<<<<

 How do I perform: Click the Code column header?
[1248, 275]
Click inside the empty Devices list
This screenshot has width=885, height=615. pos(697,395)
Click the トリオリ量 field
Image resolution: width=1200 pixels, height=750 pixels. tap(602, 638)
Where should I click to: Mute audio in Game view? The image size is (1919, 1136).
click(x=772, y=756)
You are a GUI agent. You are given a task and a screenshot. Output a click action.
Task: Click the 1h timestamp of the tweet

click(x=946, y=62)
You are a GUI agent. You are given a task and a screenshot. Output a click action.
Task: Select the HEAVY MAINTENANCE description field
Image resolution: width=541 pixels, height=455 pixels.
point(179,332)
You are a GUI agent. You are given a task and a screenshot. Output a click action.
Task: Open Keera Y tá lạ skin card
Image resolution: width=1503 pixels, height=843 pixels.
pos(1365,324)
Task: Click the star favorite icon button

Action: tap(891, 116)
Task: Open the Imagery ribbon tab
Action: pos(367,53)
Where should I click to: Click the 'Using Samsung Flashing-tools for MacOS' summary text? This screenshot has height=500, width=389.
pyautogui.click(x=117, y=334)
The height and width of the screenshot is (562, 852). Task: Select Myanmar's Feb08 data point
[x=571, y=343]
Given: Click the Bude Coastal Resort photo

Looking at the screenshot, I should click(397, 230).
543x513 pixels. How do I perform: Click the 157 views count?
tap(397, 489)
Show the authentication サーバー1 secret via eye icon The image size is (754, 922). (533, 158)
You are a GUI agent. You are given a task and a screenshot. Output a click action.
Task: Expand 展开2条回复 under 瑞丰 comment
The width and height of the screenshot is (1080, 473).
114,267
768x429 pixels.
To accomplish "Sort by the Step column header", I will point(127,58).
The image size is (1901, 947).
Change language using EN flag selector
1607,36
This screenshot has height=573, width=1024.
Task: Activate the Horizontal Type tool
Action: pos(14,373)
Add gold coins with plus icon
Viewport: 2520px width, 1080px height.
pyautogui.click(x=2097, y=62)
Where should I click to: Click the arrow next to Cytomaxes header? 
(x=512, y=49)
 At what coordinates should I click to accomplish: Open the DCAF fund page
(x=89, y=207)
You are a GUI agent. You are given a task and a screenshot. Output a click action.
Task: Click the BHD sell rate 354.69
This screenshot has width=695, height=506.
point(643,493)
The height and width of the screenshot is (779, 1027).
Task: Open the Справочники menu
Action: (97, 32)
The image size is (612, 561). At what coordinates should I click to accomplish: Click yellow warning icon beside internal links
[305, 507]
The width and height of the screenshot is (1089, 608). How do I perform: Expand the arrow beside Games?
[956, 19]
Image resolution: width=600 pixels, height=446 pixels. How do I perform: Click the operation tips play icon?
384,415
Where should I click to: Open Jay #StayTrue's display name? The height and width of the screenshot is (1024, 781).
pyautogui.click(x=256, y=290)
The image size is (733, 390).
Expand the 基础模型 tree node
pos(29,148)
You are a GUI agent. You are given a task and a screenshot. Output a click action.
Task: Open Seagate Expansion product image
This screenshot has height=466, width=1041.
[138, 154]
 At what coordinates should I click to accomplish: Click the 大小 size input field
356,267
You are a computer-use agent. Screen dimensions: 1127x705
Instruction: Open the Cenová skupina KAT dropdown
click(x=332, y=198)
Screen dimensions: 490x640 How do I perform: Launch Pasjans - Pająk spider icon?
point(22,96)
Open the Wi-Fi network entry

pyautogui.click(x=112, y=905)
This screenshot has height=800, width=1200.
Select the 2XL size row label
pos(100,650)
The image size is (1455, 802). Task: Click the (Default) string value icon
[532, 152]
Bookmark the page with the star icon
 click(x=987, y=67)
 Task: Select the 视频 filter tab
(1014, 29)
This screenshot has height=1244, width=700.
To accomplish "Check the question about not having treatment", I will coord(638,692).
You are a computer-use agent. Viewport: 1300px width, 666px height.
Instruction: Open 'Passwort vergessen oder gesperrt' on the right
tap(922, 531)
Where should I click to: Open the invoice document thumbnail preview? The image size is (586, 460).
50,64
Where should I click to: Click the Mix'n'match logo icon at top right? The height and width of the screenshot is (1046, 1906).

>>>>

*Work instruction:* Restate every record above, exactly, in full.

*Solution to the exercise:*
 How do I perform: Click the Code column header?
[1248, 275]
Click inside the empty Devices list
This screenshot has width=885, height=615. pos(697,395)
Click the トリオリ量 field
Image resolution: width=1200 pixels, height=750 pixels. tap(602, 638)
Where should I click to: Mute audio in Game view? The image size is (1919, 1136).
click(x=772, y=756)
You are a GUI agent. You are given a task and a screenshot. Output a click action.
Task: Click the 1h timestamp of the tweet

click(x=946, y=62)
You are a GUI agent. You are given a task and a screenshot. Output a click action.
Task: Select the HEAVY MAINTENANCE description field
Image resolution: width=541 pixels, height=455 pixels.
point(179,332)
You are a GUI agent. You are given a task and a screenshot. Output a click action.
Task: Open Keera Y tá lạ skin card
Image resolution: width=1503 pixels, height=843 pixels.
pos(1365,324)
Task: Click the star favorite icon button

Action: tap(891, 116)
Task: Open the Imagery ribbon tab
Action: pos(367,53)
Where should I click to: Click the 'Using Samsung Flashing-tools for MacOS' summary text? This screenshot has height=500, width=389.
pyautogui.click(x=117, y=334)
The height and width of the screenshot is (562, 852). Task: Select Myanmar's Feb08 data point
[x=571, y=343]
Given: Click the Bude Coastal Resort photo

Looking at the screenshot, I should click(397, 230).
543x513 pixels. How do I perform: Click the 157 views count?
tap(397, 489)
Show the authentication サーバー1 secret via eye icon The image size is (754, 922). (533, 158)
You are a GUI agent. You are given a task and a screenshot. Output a click action.
Task: Expand 展开2条回复 under 瑞丰 comment
The width and height of the screenshot is (1080, 473).
114,267
768x429 pixels.
To accomplish "Sort by the Step column header", I will point(127,58).
The image size is (1901, 947).
Change language using EN flag selector
1607,36
This screenshot has height=573, width=1024.
Task: Activate the Horizontal Type tool
Action: pos(14,373)
Add gold coins with plus icon
Viewport: 2520px width, 1080px height.
pyautogui.click(x=2097, y=62)
Where should I click to: Click the arrow next to Cytomaxes header? 
(x=512, y=49)
 At what coordinates should I click to accomplish: Open the DCAF fund page
(x=89, y=207)
You are a GUI agent. You are given a task and a screenshot. Output a click action.
Task: Click the BHD sell rate 354.69
This screenshot has width=695, height=506.
point(643,493)
The height and width of the screenshot is (779, 1027).
Task: Open the Справочники menu
Action: (97, 32)
The image size is (612, 561). At what coordinates should I click to accomplish: Click yellow warning icon beside internal links
[305, 507]
The width and height of the screenshot is (1089, 608). How do I perform: Expand the arrow beside Games?
[956, 19]
Image resolution: width=600 pixels, height=446 pixels. How do I perform: Click the operation tips play icon?
384,415
Where should I click to: Open Jay #StayTrue's display name? The height and width of the screenshot is (1024, 781).
pyautogui.click(x=256, y=290)
The image size is (733, 390).
Expand the 基础模型 tree node
pos(29,148)
You are a GUI agent. You are given a task and a screenshot. Output a click action.
Task: Open Seagate Expansion product image
This screenshot has height=466, width=1041.
[138, 154]
 At what coordinates should I click to accomplish: Click the 大小 size input field
356,267
You are a computer-use agent. Screen dimensions: 1127x705
Instruction: Open the Cenová skupina KAT dropdown
click(x=332, y=198)
Screen dimensions: 490x640 How do I perform: Launch Pasjans - Pająk spider icon?
point(22,96)
Open the Wi-Fi network entry

pyautogui.click(x=112, y=905)
This screenshot has height=800, width=1200.
Select the 2XL size row label
pos(100,650)
The image size is (1455, 802). Task: Click the (Default) string value icon
[532, 152]
Bookmark the page with the star icon
 click(x=987, y=67)
 Task: Select the 视频 filter tab
(1014, 29)
This screenshot has height=1244, width=700.
To accomplish "Check the question about not having treatment", I will coord(638,692).
You are a computer-use agent. Viewport: 1300px width, 666px height.
Instruction: Open 'Passwort vergessen oder gesperrt' on the right
tap(922, 531)
Where should I click to: Open the invoice document thumbnail preview? The image size is (586, 460).
50,64
Where should I click to: Click the Mix'n'match logo icon at top right? The height and width of the screenshot is (1046, 1906).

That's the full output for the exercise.